Dear Dr. Carter, members of the Columbia Board of Trustees, faculty and students, ELIA president and vice president, dear all,

I will tell you a short story of a six-year old girl living in a provincial town somewhere in the Netherlands. She played the piano, she was eager to go to school and learn, loved her ballet classes and she lived her little life, until one day, one afternoon, the Artist came to her school. The artist asked her to transform herself into a tree, and the six-year old girl did transform herself into a tree, the artist taught her to hear like a tree, to see like a tree, to feel like a tree. And a whole new dimension of hearing, seeing and feeling was revealed to her. That afternoon had a crucial influence on my life. Without that artist, I would probably not have been standing here today, here in Chicago, in front of all of you. Chicago, the city of "yes we can"...
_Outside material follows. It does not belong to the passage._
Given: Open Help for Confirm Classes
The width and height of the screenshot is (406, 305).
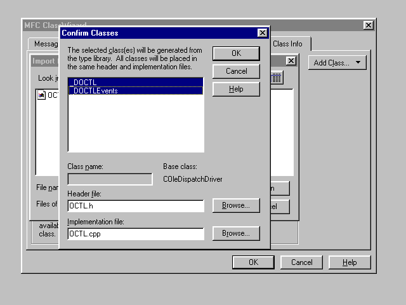Looking at the screenshot, I should click(x=236, y=89).

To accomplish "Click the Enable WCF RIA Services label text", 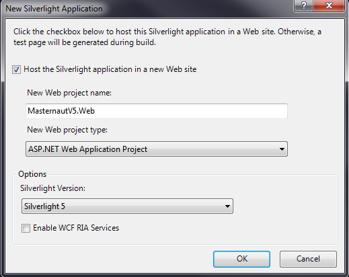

I would like to thank Columbia College Chicago for this incredible honour and the recognition it shows for ELIA in general and the work that I have done in particular. I am convinced that this honour will encourage the inspiring cooperation between ELIA and Columbia College even more. We, the higher arts education institutions and universities from Europe and from the United States, through ELIA and Columbia College, have an important message to convey to the world. Together we need to emphasise the importance to invest in the arts and arts education; we need to explain to policy makers that the arts and arts education highly contribute to creativity, to economics and to the quality of life; As well as in the United States as in the European Union are the arts and arts education still marginalised and often seen as a luxury and not as a necessity in our societies.

The European Union spends 80% of its budget on agriculture and 0.03% on culture. In other words, the European Union spends the same amount on culture as it does on cleaning its offices in Brussels. There is much to be done.
We do not want to be like Jean Monet, one of the founders of the European Union, who said at the end of his life: if I could start again, I would start with Culture.

Let’s learn from the past and focus on the future. Here, today, a new generation is leaving the university, a new phase of your life will start. I am very curious where you all will be in 10 years time, in 30 years time, and I hope to live to witness to see the world that you will start creating tomorrow.

You are the architect of your life, the future is in your hands.
I have a request to you to keep a few guidelines in mind during the journey of your professional life, guidelines that have been important to me: To finalise I would like to quote the Spanish poet Antonio Machado:

"Traveller, there is no path, the path forms itself through walking."